World Food Programme (WFP) for instance, agreed to cooperate with forced displacement despite the lack of reasonable steps taken by the Uganda government and UPDF first, to minimise displacement and second, to create conditions in which it can be brought to an end as quickly as possible.

The fact that so many aid agencies quickly got involved in supplying the camps makes them complicit by default with that government policy.

In short, many aid agencies understood that they were providing essential assistance to the government policy of forced displacement and internment, and some even recognised that that policy was illegal.

WFP admitted that in provisioning the camps, it was “cooperating with a possibly illegal government policy whose intention was not civilian protection but coercive control, and whose outcome was not security but potentially long-term internment.”

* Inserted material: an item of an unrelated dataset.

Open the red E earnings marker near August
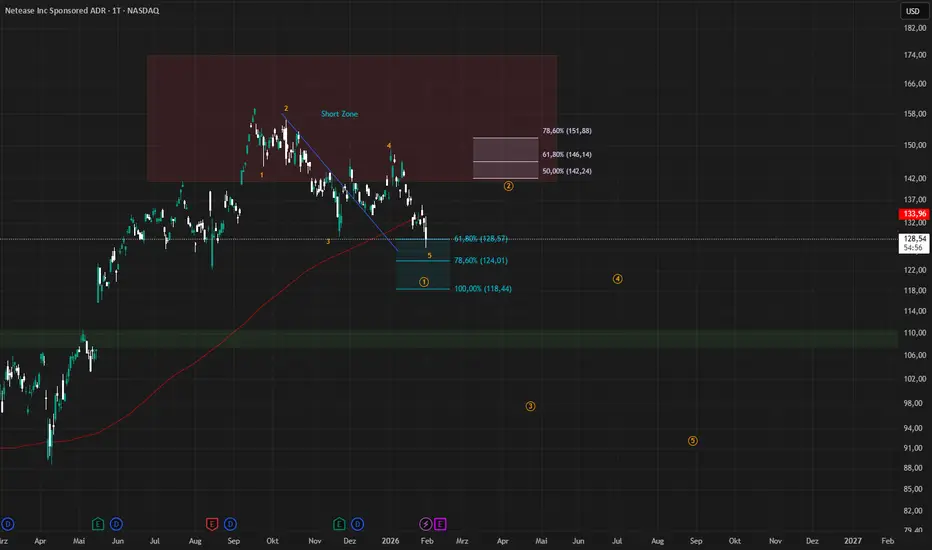 tap(212, 523)
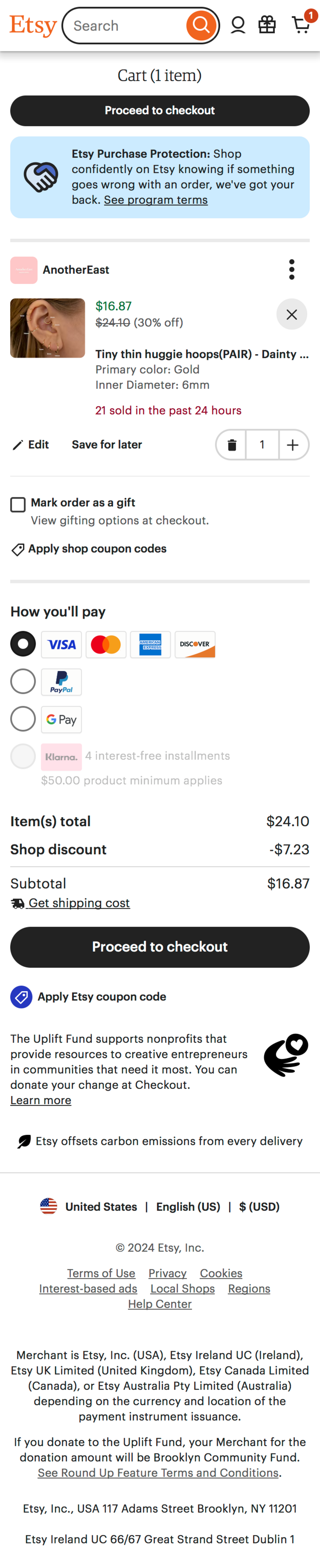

Clearly, the creation and sustaining of the camps, and forced displacement and long term internment of civilian population in the camps, with little or no basic provisions, were clear violations of humanitarian laws and conventions. As much as the state and their actors are culpable for designing and enforcing these policies, while knowing their intended consequences, aid agencies should also be held accountable for being complicit in committing crimes against humanity.

LRA insurgency time line
January 1986: After four years of political chaos, Yoweri Museveni’s National Resistance Army overthrows the Acholi-led government that came to power after the fall of Apollo Milton Obote’s regime in the 1985 military coup.

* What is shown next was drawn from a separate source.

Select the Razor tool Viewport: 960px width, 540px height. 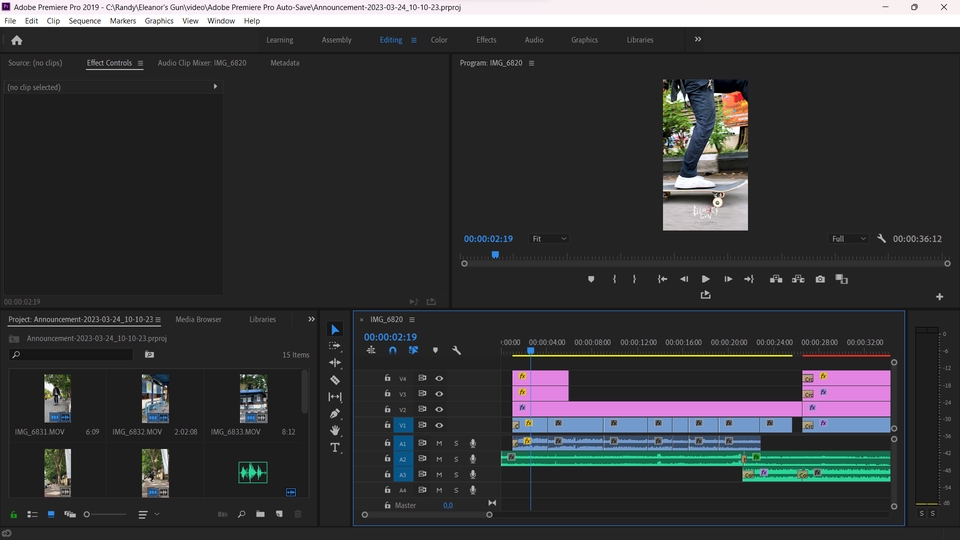pyautogui.click(x=335, y=380)
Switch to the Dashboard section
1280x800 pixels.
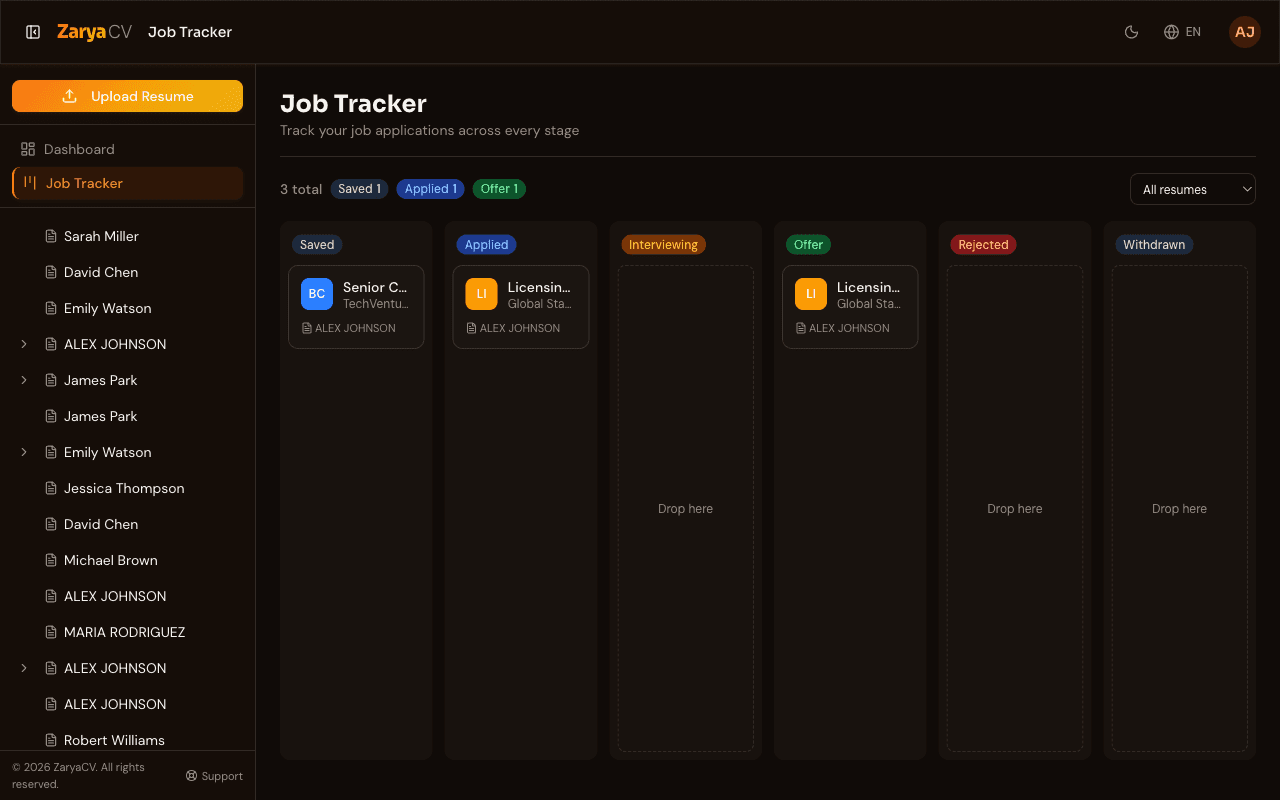tap(79, 147)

August 1986: Insurgency begins in traditional Acholi areas of northern Uganda. The people of northern Uganda are particularly concerned that Mr Museveni’s forces, comprised mostly of southern Ugandans, will seek retribution for the brutality of the Obote years.

January 1987 - 1991: Joseph Kony, a 26-year-old northern Ugandan, who claims to communicate with spirits, forms the Lord’s Resistance Army (LRA) to fight the Ugandan army.

The LRA raids villages throughout northern Uganda to show the Ugandan army is unable to protect the populace; the LRA begins abducting civilians into military service.

March 1991: The Ugandan government launches “Operation North,” arming local villagers to combat the LRA. In retaliation, Kony massacres and mutilates suspected government supporters among the Acholi population.

1991 - 1994: The LRA insurgency grows and becomes more violent; families begin to flee their villages.

February 1994 - 1996: After peace talks between the Ugandan government and LRA fail, Kony’s LRA establishes bases in South Sudan.

LRA attacks escalate; abductions, especially of children and young people, increase.

April 1995: The Ugandan government breaks off diplomatic relations with Sudan, accusing the Sudanese government of supporting the LRA

October 1996: More than 200 LRA rebels attack and raid St. Mary’s College in the northern Ugandan town of Aboke, abducting 139 girls. Many of these girls were given to LRA commanders as “wives” and many died in captivity.

Late 1996: The Ugandan government begins moving Acholi villagers into “protected villages” to shield them from LRA attacks.

March 2002: The government’s “Operation Iron Fist” against LRA forces in northern Uganda and South Sudan sparks a bloody counteroffensive by the LRA.

December 2003: President Museveni recommends that the International Criminal Court (ICC) investigate Kony and other LRA leaders for war crimes.

The ICC later issues arrest warrants - the first since its 2002 founding - for Joseph Kony and four top lieutenants.

July 2006: Peace talks begin between the LRA and Ugandan government in Juba, South Sudan.

September 2006: Both sides agree to a temporary ceasefire. The Ugandan government establishes “return camps” to begin returning families to their villages of origin. The LRA gathers its forces.

From 2007, the LRA shifted some of their camps into DR Congo where they were later attacked by the UPDF in 2008.

Kony has, however, continued to abduct more Congolese nationals while some of his fighters surrender to humanitarian agencies in DR Congo and the UPDF.